* About this exercise *
The records below are to be transcribed exactly, with the pictures removed.

[Start of Attachment]

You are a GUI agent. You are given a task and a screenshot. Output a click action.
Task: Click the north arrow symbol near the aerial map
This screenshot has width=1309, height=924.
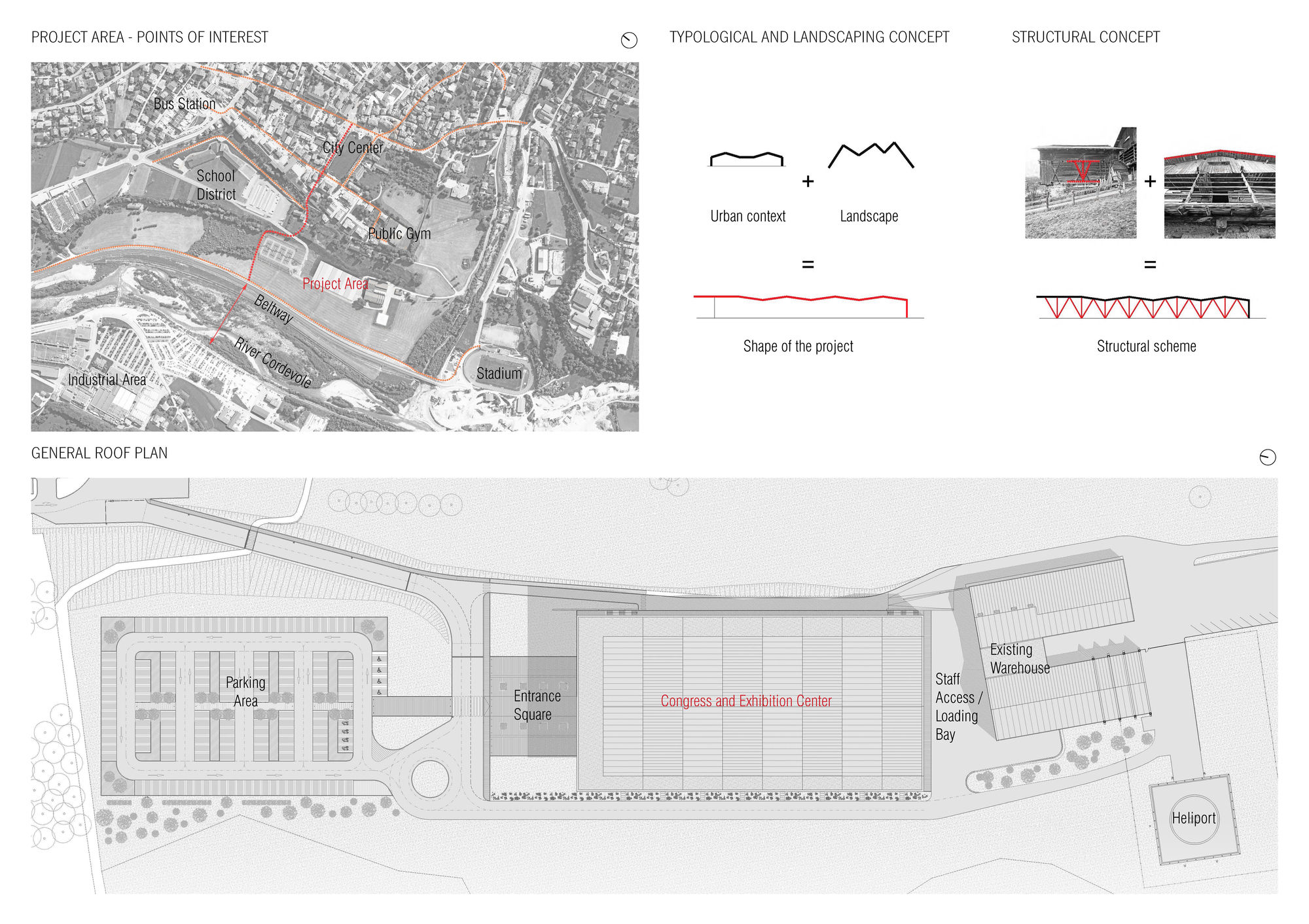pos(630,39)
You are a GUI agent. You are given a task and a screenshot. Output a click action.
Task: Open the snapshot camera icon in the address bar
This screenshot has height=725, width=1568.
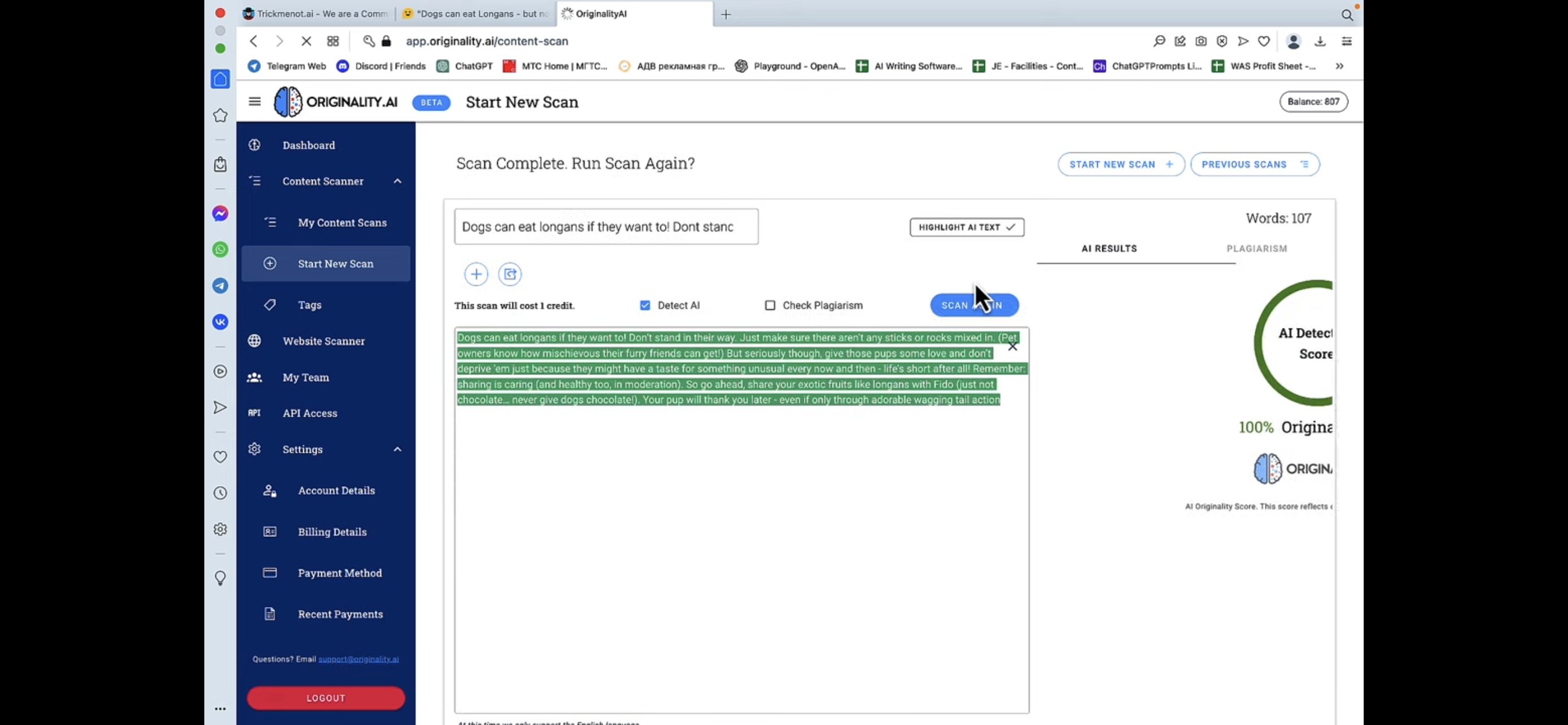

[End of Attachment]

* Response box *
You are a GUI agent. You are given a task and a screenshot. Output a click action.
Task: Click the north arrow symbol near the aerial map
This screenshot has width=1309, height=924.
pos(630,39)
You are a GUI agent. You are given a task and a screenshot. Output a click action.
Task: Open the snapshot camera icon in the address bar
This screenshot has height=725, width=1568.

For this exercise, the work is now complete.